Problems to solve:
1/ Which dishes does the piece on eating near Trafalgar Square name as served at Gaby's?
2/ Write the next part of the piece on eating near Trafalgar Square, continuing after its final sentence.
### Text passage ###
The redevelopment of Trafalgar Square some years ago transformed it from a traffic-ridden hazard to one of the great public spaces: grand, accessible and at the heart of all things London. A food mecca it is unfortunately, and most emphatically, not. Stepping off the Square, however, offers some excellent eating options at reasonable prices – a double act that’s particularly hard to pull off in this most expensive of cities.

The fantastic thing about London is how compact the centre really is. Looking to the Tube map is actually misleading: what may take several stops and require changing lines can, in reality at street level, be a matter of a few blocks walking. So it is that Trafalgar Square is connected to Buckingham Palace via one of London’s most pleasant walks, under the Admiralty Arch and through St James Park. The Park, conveniently for the hungry tourist, is home to Inn The Park, a light, spacious restaurant and upmarket takeaway. Overlooking the duck pond, Inn The Park is popular with both sightseers en route to or from the Palace, Houses of Parliament or Big Ben and government bureaucrats from the ‘Westminster village’ because it so successfully achieves a relaxed, child-friendly café atmosphere, while serving excellent, seasonal and largely organic food at – for London – reasonable prices.

Inn The Park 1

On a warm day, choosing from the salad or sandwich options – no tuna-sweetcorn-mayonnaise here! – plus a delicious sweet something and an artisinal bottled juice and joining the office workers sunning themselves on the grass is an instant cure for sightseeing-fatigue.

Inn The Park outside

If, however, you are heading the other way out of Trafalgar Square, braving the reheated pizza hell that is the 10 minute walk towards Leicester Square and in need of a quick refuelling pit-stop, Gaby’s on the Charing Cross Rd is the place. Unprepossessing from the outside and with old-school formica tables inside, Gaby’s offers a range of Jewish and mezze style dishes like chickpea salads, eggplant with tahini and butterbeans cooked with onions and garlic, making it a great option for vegetarians. It’s not a vege establishment though and their salt beef sandwiches with mustard are famous. With the feel of a typical English caff and offering both dine-in or takeaway, Gaby’s is a low cost option serving an outstanding selection of European Jewish and more Mediterranean oriented food.

Gaby's Deli

Of course, you may have emerged from the labyrinthine National Gallery, blinking in the sunlight like a mole long under ground and in need of a restorative drink. Head down the Strand and right down Villiers St, towards Embankment Tube station, and you’ll be rewarded with Gordon’s Wine Cellars.
### Material ###
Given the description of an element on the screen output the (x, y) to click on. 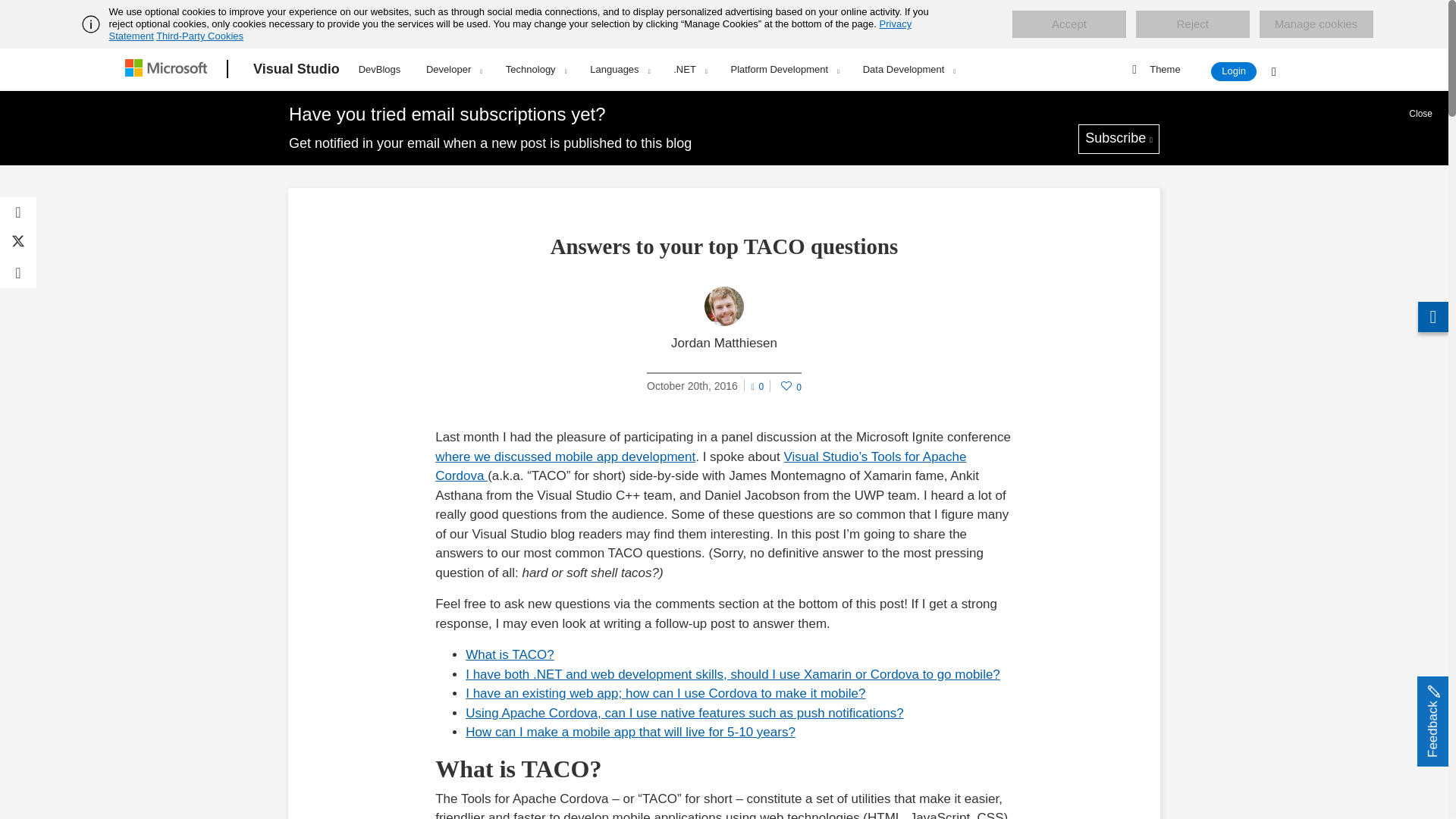
Reject (1192, 23)
Languages (619, 69)
Visual Studio (296, 69)
Manage cookies (1316, 23)
Developer (454, 69)
DevBlogs (379, 67)
Privacy Statement (510, 29)
Accept (1068, 23)
Third-Party Cookies (199, 35)
Technology (536, 69)
Given the description of an element on the screen output the (x, y) to click on. 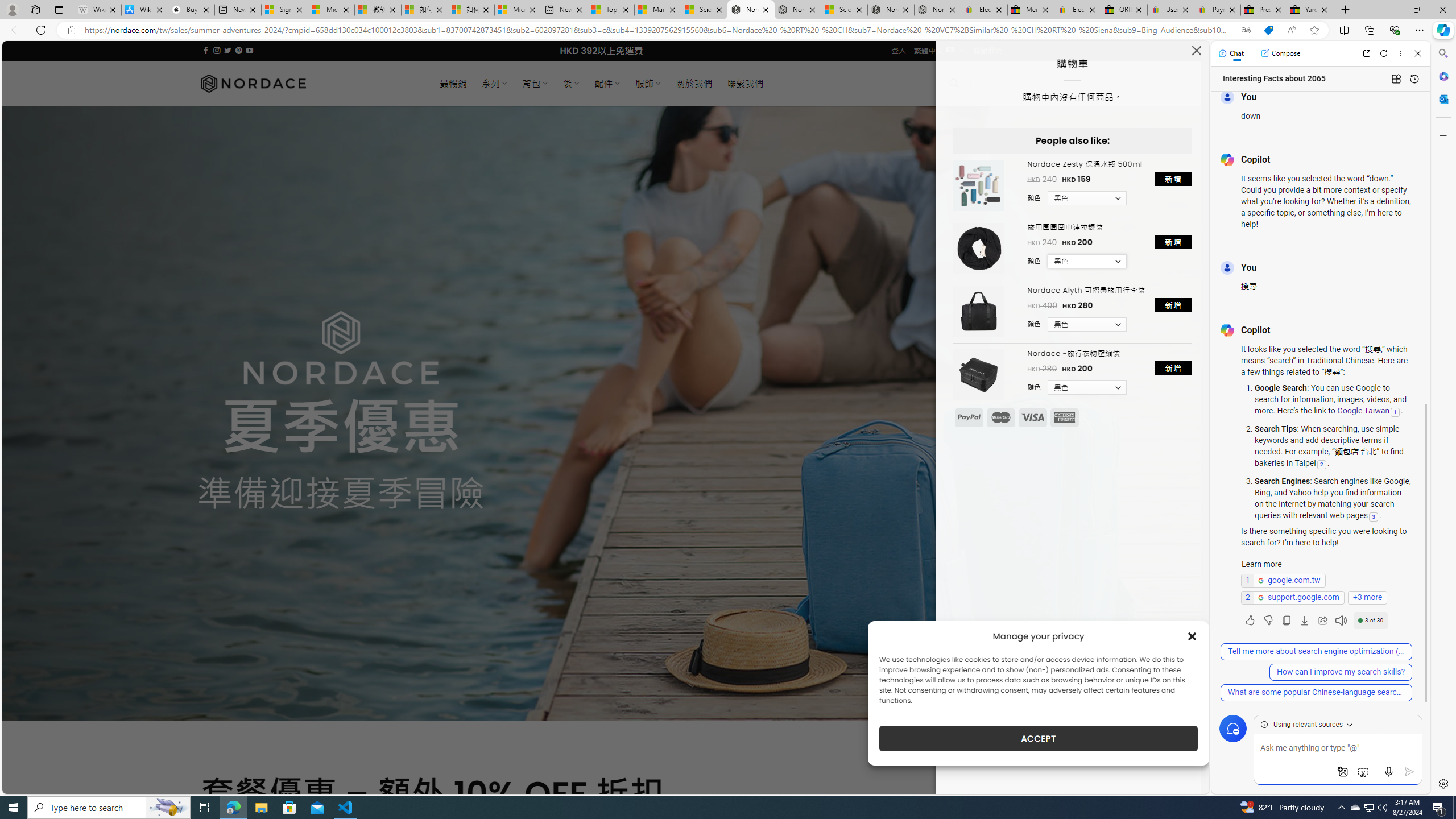
Wikipedia - Sleeping (97, 9)
Show translate options (1245, 29)
Compose (1280, 52)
###
Answers for the tasks:
1/
- Chickpea salads
- Eggplant with tahini
- Butterbeans cooked with onions and garlic
- Salt beef sandwiches with mustard

2/
Gordon's outside

Overcome any doubts about its dubious appearance and take the precarious and rickety looking stairs and suddenly, what seemed like just a corridor, opens out into a surprisingly large underground drinking den. The small bar area stocks a wide range of wines by the glass or bottle – when I was there last, this included several sherries and a rather nice claret – but don’t ask me what vineyard it came from ‘cos I’d drunk quite a lot of it by then! Tucked into the subterranean foundation arches of the buildings above, perhaps even of Charing Cross Station itself, Gordon’s is intimate and highly atmospheric and not for the claustrophobic. Tables are close packed, candlelit and disappear into the gloom and the damp, curved brick ceiling is within touching distance. That’s touching distance when you’re sitting down. As a popular bar, there is spillover space outside, which would accommodate any severe claustrophobes or, indeed, any punter unluckily trying for a table on a busy Friday night.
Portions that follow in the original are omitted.